▶ _INFORMATION PROVIDED_
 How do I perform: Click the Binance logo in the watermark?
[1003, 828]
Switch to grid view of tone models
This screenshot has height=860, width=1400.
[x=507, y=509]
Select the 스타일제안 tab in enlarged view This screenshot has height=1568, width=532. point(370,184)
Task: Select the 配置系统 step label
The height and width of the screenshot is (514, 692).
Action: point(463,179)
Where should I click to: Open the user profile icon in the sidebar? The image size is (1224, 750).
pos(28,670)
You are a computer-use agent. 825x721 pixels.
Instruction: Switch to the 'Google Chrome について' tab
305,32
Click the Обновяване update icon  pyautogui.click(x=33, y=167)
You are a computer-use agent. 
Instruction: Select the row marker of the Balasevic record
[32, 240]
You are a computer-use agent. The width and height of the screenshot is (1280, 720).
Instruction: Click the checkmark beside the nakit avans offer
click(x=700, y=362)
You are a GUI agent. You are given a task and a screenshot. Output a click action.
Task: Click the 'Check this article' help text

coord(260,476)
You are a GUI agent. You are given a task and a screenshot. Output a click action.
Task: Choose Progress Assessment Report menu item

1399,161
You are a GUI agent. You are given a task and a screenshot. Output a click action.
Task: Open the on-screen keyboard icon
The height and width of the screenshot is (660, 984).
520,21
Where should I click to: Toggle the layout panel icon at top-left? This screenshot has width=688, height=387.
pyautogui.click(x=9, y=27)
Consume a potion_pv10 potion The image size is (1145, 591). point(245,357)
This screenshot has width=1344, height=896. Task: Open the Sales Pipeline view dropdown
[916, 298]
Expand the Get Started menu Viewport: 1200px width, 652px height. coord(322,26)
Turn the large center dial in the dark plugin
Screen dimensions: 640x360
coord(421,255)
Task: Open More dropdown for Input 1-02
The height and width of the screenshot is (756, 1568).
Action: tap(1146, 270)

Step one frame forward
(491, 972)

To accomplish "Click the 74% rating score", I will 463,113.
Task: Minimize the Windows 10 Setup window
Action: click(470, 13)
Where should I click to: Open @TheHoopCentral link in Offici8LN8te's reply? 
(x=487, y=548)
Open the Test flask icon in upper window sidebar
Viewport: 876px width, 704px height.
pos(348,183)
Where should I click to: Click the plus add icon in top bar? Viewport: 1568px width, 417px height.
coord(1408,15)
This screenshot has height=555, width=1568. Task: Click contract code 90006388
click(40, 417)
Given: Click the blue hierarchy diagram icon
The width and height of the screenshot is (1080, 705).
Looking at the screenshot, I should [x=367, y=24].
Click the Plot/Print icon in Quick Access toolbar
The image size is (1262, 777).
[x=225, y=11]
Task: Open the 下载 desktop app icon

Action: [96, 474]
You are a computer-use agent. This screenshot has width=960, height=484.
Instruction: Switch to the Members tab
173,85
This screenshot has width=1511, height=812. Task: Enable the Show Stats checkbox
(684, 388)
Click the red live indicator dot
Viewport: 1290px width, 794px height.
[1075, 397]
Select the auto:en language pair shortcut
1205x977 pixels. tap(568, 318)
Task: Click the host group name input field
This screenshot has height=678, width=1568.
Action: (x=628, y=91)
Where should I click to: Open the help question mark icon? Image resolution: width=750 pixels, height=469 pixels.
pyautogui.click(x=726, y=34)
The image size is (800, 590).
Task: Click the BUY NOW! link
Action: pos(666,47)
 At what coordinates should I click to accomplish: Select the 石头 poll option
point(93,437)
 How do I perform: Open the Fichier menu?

▶ _WHAT YOU NEED TO DO_
All entries must come back exactly as they were written.

▶ _REPLY TO THE TASK_
 How do I perform: Click the Binance logo in the watermark?
[1003, 828]
Switch to grid view of tone models
This screenshot has height=860, width=1400.
[x=507, y=509]
Select the 스타일제안 tab in enlarged view This screenshot has height=1568, width=532. point(370,184)
Task: Select the 配置系统 step label
The height and width of the screenshot is (514, 692).
Action: point(463,179)
Where should I click to: Open the user profile icon in the sidebar? The image size is (1224, 750).
pos(28,670)
You are a computer-use agent. 825x721 pixels.
Instruction: Switch to the 'Google Chrome について' tab
305,32
Click the Обновяване update icon  pyautogui.click(x=33, y=167)
You are a computer-use agent. 
Instruction: Select the row marker of the Balasevic record
[32, 240]
You are a computer-use agent. The width and height of the screenshot is (1280, 720).
Instruction: Click the checkmark beside the nakit avans offer
click(x=700, y=362)
You are a GUI agent. You are given a task and a screenshot. Output a click action.
Task: Click the 'Check this article' help text

coord(260,476)
You are a GUI agent. You are given a task and a screenshot. Output a click action.
Task: Choose Progress Assessment Report menu item

1399,161
You are a GUI agent. You are given a task and a screenshot. Output a click action.
Task: Open the on-screen keyboard icon
The height and width of the screenshot is (660, 984).
520,21
Where should I click to: Toggle the layout panel icon at top-left? This screenshot has width=688, height=387.
pyautogui.click(x=9, y=27)
Consume a potion_pv10 potion The image size is (1145, 591). point(245,357)
This screenshot has width=1344, height=896. Task: Open the Sales Pipeline view dropdown
[916, 298]
Expand the Get Started menu Viewport: 1200px width, 652px height. coord(322,26)
Turn the large center dial in the dark plugin
Screen dimensions: 640x360
coord(421,255)
Task: Open More dropdown for Input 1-02
The height and width of the screenshot is (756, 1568).
Action: tap(1146, 270)

Step one frame forward
(491, 972)

To accomplish "Click the 74% rating score", I will 463,113.
Task: Minimize the Windows 10 Setup window
Action: click(470, 13)
Where should I click to: Open @TheHoopCentral link in Offici8LN8te's reply? 
(x=487, y=548)
Open the Test flask icon in upper window sidebar
Viewport: 876px width, 704px height.
pos(348,183)
Where should I click to: Click the plus add icon in top bar? Viewport: 1568px width, 417px height.
coord(1408,15)
This screenshot has height=555, width=1568. Task: Click contract code 90006388
click(40, 417)
Given: Click the blue hierarchy diagram icon
The width and height of the screenshot is (1080, 705).
Looking at the screenshot, I should [x=367, y=24].
Click the Plot/Print icon in Quick Access toolbar
The image size is (1262, 777).
[x=225, y=11]
Task: Open the 下载 desktop app icon

Action: [96, 474]
You are a computer-use agent. This screenshot has width=960, height=484.
Instruction: Switch to the Members tab
173,85
This screenshot has width=1511, height=812. Task: Enable the Show Stats checkbox
(684, 388)
Click the red live indicator dot
Viewport: 1290px width, 794px height.
[1075, 397]
Select the auto:en language pair shortcut
1205x977 pixels. tap(568, 318)
Task: Click the host group name input field
This screenshot has height=678, width=1568.
Action: (x=628, y=91)
Where should I click to: Open the help question mark icon? Image resolution: width=750 pixels, height=469 pixels.
pyautogui.click(x=726, y=34)
The image size is (800, 590).
Task: Click the BUY NOW! link
Action: pos(666,47)
 At what coordinates should I click to accomplish: Select the 石头 poll option
point(93,437)
 How do I perform: Open the Fichier menu?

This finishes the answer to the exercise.